Data for this task =>
···
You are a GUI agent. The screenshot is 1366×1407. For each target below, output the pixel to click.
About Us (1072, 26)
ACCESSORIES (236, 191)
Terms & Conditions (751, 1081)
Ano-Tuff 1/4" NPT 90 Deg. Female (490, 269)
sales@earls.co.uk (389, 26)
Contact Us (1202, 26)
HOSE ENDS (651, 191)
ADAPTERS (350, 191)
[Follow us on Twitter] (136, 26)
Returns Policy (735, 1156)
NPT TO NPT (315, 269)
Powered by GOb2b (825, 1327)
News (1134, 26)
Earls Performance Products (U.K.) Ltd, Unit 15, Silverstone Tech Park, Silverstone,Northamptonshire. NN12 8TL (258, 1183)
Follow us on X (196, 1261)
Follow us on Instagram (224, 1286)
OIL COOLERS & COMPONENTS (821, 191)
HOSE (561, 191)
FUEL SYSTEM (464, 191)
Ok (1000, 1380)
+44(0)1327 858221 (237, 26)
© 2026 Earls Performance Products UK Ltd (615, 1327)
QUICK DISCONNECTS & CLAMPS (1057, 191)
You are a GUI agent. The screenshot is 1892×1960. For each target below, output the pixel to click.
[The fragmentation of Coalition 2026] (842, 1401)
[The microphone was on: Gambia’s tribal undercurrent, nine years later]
···
What is being asked => Repeat all of the records above exactly as they appear.

Solution =>
You are a GUI agent. The screenshot is 1366×1407. For each target below, output the pixel to click.
About Us (1072, 26)
ACCESSORIES (236, 191)
Terms & Conditions (751, 1081)
Ano-Tuff 1/4" NPT 90 Deg. Female (490, 269)
sales@earls.co.uk (389, 26)
Contact Us (1202, 26)
HOSE ENDS (651, 191)
ADAPTERS (350, 191)
[Follow us on Twitter] (136, 26)
Returns Policy (735, 1156)
NPT TO NPT (315, 269)
Powered by GOb2b (825, 1327)
News (1134, 26)
Earls Performance Products (U.K.) Ltd, Unit 15, Silverstone Tech Park, Silverstone,Northamptonshire. NN12 8TL (258, 1183)
Follow us on X (196, 1261)
Follow us on Instagram (224, 1286)
OIL COOLERS & COMPONENTS (821, 191)
HOSE (561, 191)
FUEL SYSTEM (464, 191)
Ok (1000, 1380)
+44(0)1327 858221 (237, 26)
© 2026 Earls Performance Products UK Ltd (615, 1327)
QUICK DISCONNECTS & CLAMPS (1057, 191)
You are a GUI agent. The screenshot is 1892×1960. For each target below, output the pixel to click.
[The fragmentation of Coalition 2026] (842, 1401)
[The microphone was on: Gambia’s tribal undercurrent, nine years later]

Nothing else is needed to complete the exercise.